Story of relentless CMS

Recently, a comment on other article of this blog has led me to noteworthy issue with CMS (Concurrent Mark Sweep) garbage collector.
Problem has appeared after minor release of application. JVM was configured to use CMS and it was working fine, but after a change its behavior has changed. Normally CMS is doing collection cycle when old space usage meets certain threshold, so you can see famous saw of heap usage.
Most time CMS is staying idle, just occasionally doing a collection. But after release, heap usage diagram have changed to something like this.

For some reason CMS is not waiting for heap usage threshold anymore and doing one old space GC cycle right after another. Heap usage diagram may not look bad by itself, but continuous background GC means that at least one core is constantly occupied by marking and sweeping old space. In addition, sweeping over memory also impacts cache utilization in CPUs causing additional impact to performance.
My first guess about –XX:+UseCMSInitiatingOccupancyOnly flag being missed was wrong (you know without that flag JVM could adjust CMS initiation threshold at runtime according to internal heuristics), CMS setup was fine.

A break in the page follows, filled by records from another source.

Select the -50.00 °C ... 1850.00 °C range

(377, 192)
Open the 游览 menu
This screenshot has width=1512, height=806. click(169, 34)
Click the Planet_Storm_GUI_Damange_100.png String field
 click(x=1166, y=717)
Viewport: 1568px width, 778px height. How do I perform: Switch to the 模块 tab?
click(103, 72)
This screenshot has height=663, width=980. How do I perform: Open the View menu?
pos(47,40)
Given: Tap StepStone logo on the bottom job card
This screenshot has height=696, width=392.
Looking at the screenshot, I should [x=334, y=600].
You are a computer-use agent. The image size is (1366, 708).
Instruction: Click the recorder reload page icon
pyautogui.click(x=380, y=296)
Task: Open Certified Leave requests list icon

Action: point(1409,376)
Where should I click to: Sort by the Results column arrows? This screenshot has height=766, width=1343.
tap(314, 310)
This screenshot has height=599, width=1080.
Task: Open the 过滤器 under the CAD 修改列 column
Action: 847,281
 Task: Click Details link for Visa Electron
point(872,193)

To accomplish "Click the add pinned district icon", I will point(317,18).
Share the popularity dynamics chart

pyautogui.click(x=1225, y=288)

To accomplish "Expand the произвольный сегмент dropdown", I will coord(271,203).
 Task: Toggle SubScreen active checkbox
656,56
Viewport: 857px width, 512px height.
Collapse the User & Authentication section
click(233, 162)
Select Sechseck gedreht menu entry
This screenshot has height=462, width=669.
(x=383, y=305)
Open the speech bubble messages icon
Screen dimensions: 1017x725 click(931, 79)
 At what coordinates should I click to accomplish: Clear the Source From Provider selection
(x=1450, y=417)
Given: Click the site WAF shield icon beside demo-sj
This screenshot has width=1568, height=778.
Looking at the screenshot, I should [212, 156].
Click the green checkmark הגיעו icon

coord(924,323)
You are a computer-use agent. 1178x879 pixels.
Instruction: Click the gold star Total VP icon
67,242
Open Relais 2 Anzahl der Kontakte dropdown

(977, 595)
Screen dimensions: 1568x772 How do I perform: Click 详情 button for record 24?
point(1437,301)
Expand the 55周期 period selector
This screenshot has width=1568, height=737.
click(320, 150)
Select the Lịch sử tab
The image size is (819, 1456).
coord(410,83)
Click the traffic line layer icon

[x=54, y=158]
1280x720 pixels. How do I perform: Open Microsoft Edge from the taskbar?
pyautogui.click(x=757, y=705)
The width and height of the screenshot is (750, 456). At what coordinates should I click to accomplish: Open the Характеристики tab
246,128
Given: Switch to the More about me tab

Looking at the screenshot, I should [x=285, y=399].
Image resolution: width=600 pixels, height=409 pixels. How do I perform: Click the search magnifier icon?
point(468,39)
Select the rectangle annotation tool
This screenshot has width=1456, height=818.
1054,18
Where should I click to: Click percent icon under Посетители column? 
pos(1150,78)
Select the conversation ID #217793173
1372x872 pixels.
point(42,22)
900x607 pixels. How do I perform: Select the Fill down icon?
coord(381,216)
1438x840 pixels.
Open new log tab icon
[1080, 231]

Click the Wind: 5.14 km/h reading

After scanning through options, –XX:+CMSClassUnloadingEnabled flag has drawn my attention. By default CMS will not collect permanent space; you should use that flag to enable it. Permanent space is a special memory space used by Java class objects and some JVM data structures; it is not part of application heap and being sized separately. It means, in particular, that permanent space has its own memory usage which is not correlated with old space memory usage.
So, if CMS for permanent space is enabled, GC cycle will be triggered if either old space or permanent space has reached usage threshold. This turned out to be a problem. Permanent space was a little too small for application, so CMS were trying to collect it relentlessly.
Increasing permanent space size (-XX:PermSize=size) has solved an issue.
Alternative approach could be using different threshold for old and permanent space (i.e. –XX: CMSInitiatingPermOccupancyFraction=percent). Also it may make a sense to turn off permanent space collection at all, many applications just do not need it (it was called “permanent” for reason after all).